SELECTED EXCERPT >>

# # # # #

"If we really believe things, we will do what it takes to make them happen. Otherwise we're just playing games." - Joel Salatin
A wonderful week away - by far, the best (or at least most relaxing) vacation I have had in many years. A good mix of activities, between seeing family, wandering around the Ranch, visiting the state's historic Gold mining areas, and driving through parts of some very old family history. For the first time in a long time, I have returned from being away refreshed and renewed.
And quietly energized.
I had my usually eclectic mix of books in my bag as I left: A History of Japan 1334-1615 by George Sansom, Holy @$%& by Gene Logsdon (a wonderful book, but I'll leave you to look up the title), The Sheer Ecstasy of Being a Lunatic Farmer by Joel Salatin, The Christian Tradition: The Spirit of Eastern Orthodoxy by Jaroslav Pelikan, and The Farmstead Creamery Advisor by Gianaclis Caldwell. I had the good fortune to get through them, and the better fortune to not have to start re-reading any of them (the greatest of all possible sins while traveling). Reading them covered my varying areas interests, nourishing that part of my soul that does not dwell in the 9-6 of my daily existence.
But perhaps the most inspiring thing of all the trip was to see what my parent's renter, Young J, has done with the Ranch. He's completed putting up fence. He's brought in cattle. When we left Sunday morning, he was out stringing more fencing.

# # # # #

PARTS OF THE EXERCISE >>
1. In the vacation post, swap "eclectic" for "varied" and write out everything from "I had my usually" down to "my daily existence.".
2. Answer these questions using the vacation post.
(a) To whom is the opening quotation attributed?
(b) Who wrote The Farmstead Creamery Advisor?
(c) What was Young J doing when the writer left on Sunday morning?
3. Continue the vacation post from its last sentence.

# # # # #

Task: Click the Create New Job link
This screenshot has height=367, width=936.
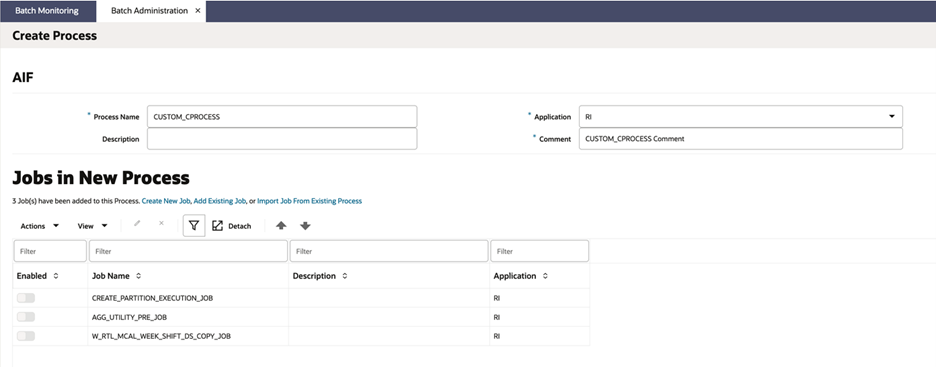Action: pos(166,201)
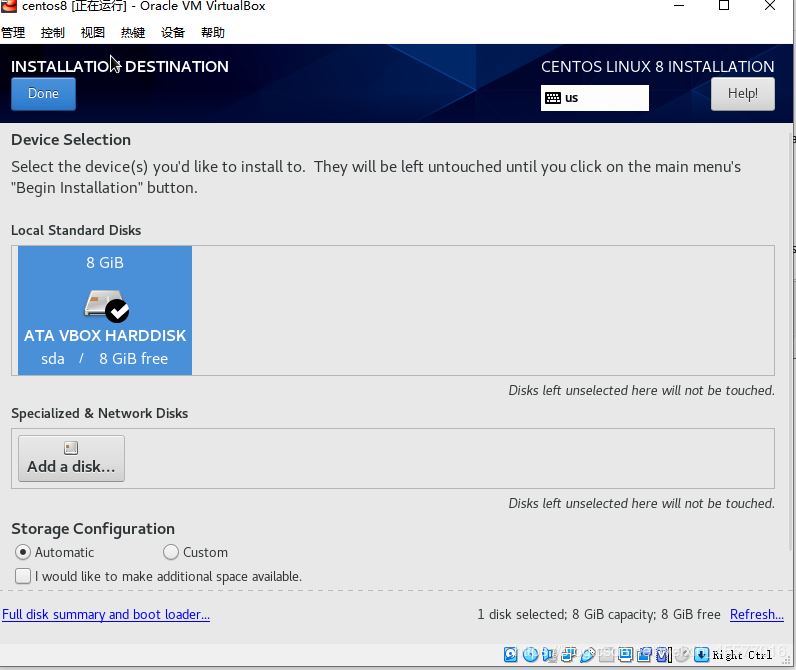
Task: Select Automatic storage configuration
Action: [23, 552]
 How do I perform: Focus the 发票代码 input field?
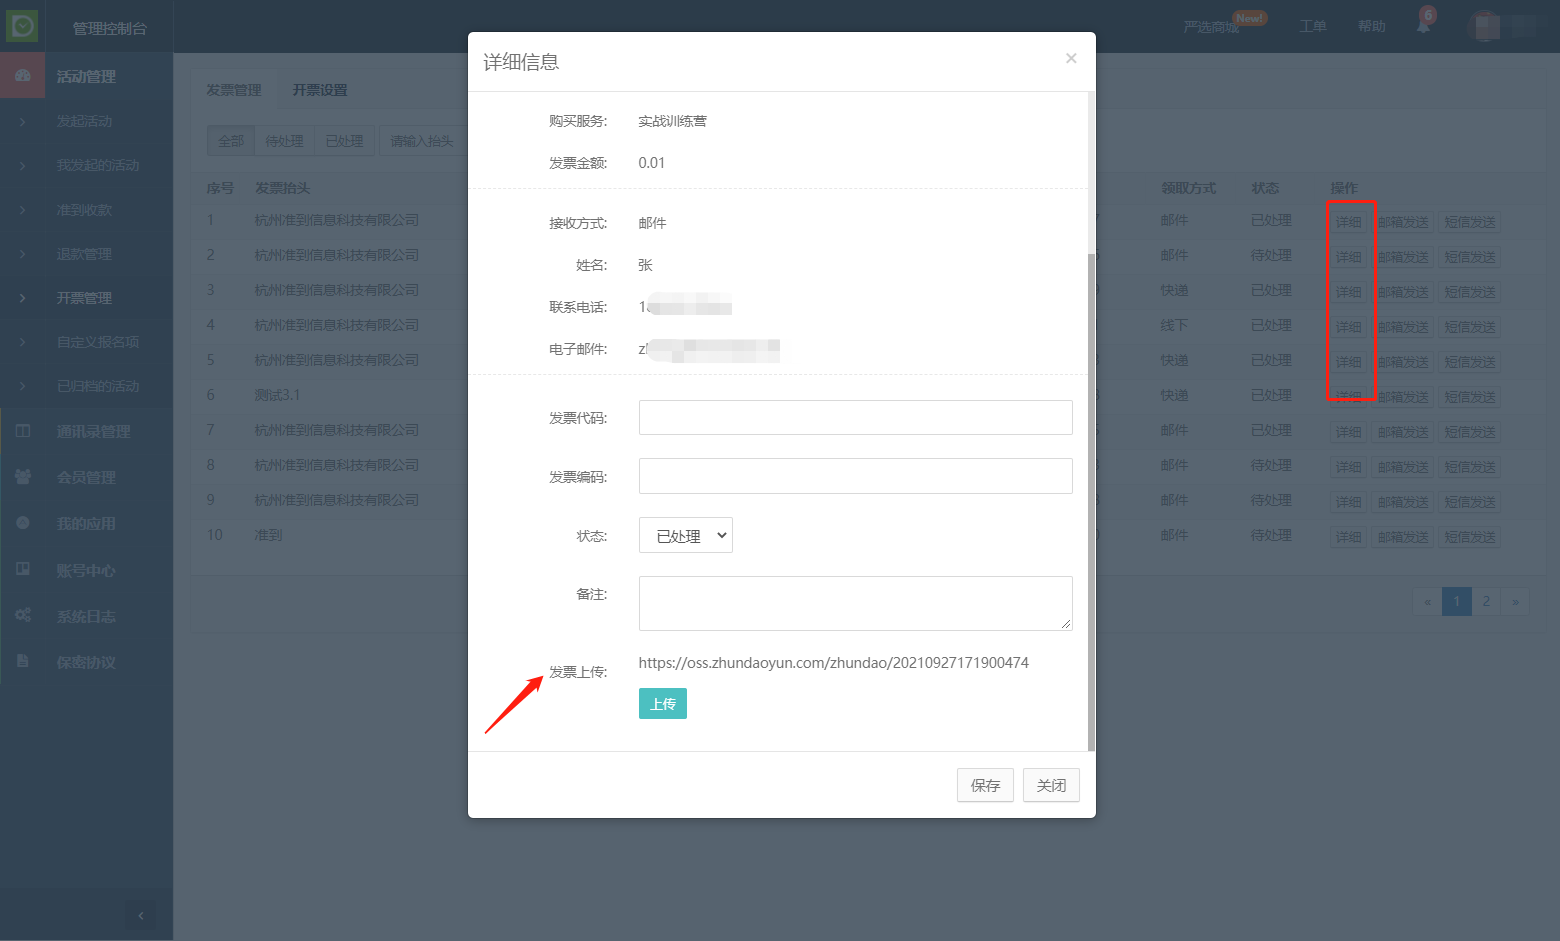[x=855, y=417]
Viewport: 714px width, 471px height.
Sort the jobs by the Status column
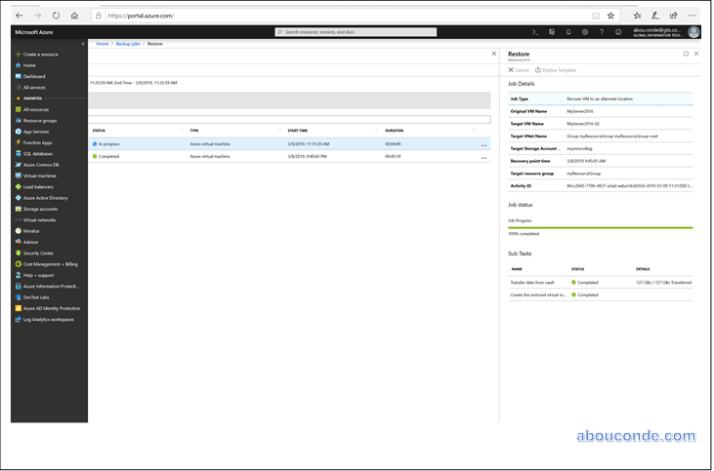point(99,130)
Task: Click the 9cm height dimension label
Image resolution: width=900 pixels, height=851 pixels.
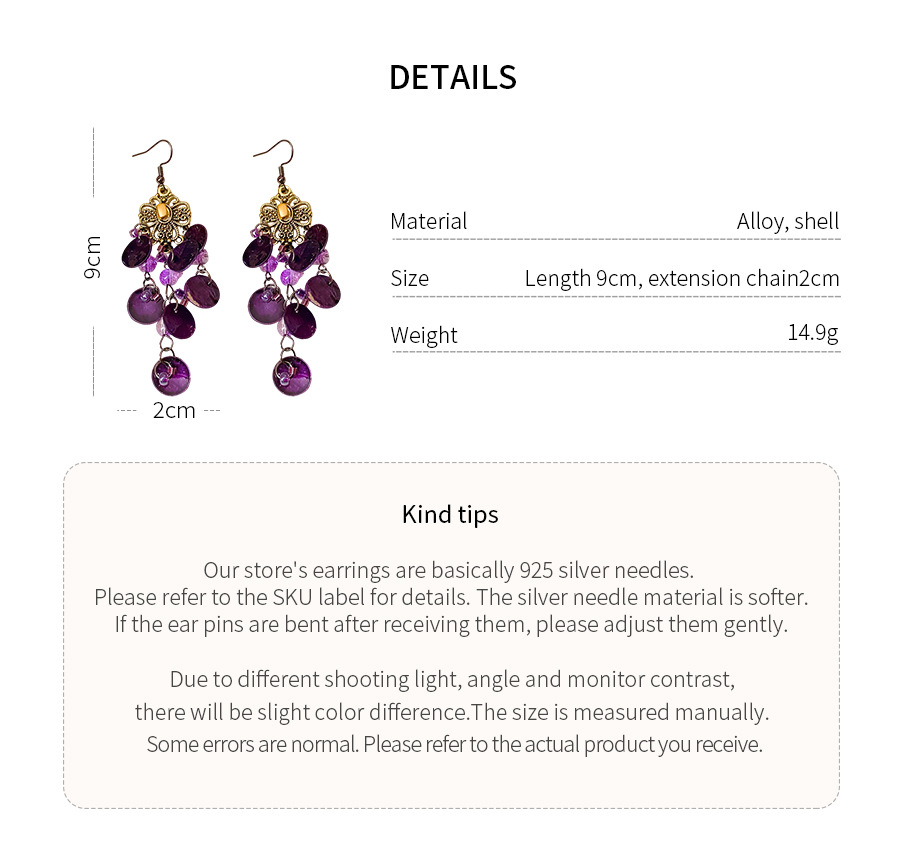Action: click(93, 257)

# # # # #

ANSWERS FOR EACH ITEM >>
1.
I had my usually varied mix of books in my bag as I left: A History of Japan 1334-1615 by George Sansom, Holy @$%& by Gene Logsdon (a wonderful book, but I'll leave you to look up the title), The Sheer Ecstasy of Being a Lunatic Farmer by Joel Salatin, The Christian Tradition: The Spirit of Eastern Orthodoxy by Jaroslav Pelikan, and The Farmstead Creamery Advisor by Gianaclis Caldwell. I had the good fortune to get through them, and the better fortune to not have to start re-reading any of them (the greatest of all possible sins while traveling). Reading them covered my varying areas interests, nourishing that part of my soul that does not dwell in the 9-6 of my daily existence.

2.
(a) Joel Salatin
(b) Gianaclis Caldwell
(c) He was out stringing more fencing.

3.
And then, flying home yesterday, I suddenly realized I was at peace.
I am at peace, whether called to remain here in New Home or to return to Old Home.
But being at peace does not mean being at rest.
No matter what the future brings or does not bring, no matter what peace I am feeling at the current moment, the reality is that there is much to do in my own life before I am truly "at rest". For me so often, this easily gets thrust aside as I fail to see the long term for the short term, to get caught up in the "must do's" and forget those longer term dreams, the real "must do's".
But as Salatin says, unless we act on what we believe in to make it happen, we are really just playing games in our own mind.
Failure Day is coming up in a month. In a month, I should have a greater sense of what the future - my future - holds. Based on that, and the peace for any decision, I can go forward.
But I must go forward. Peace is not rest. Quiet joy is not inertia.
I am at peace - but there is still much to be done.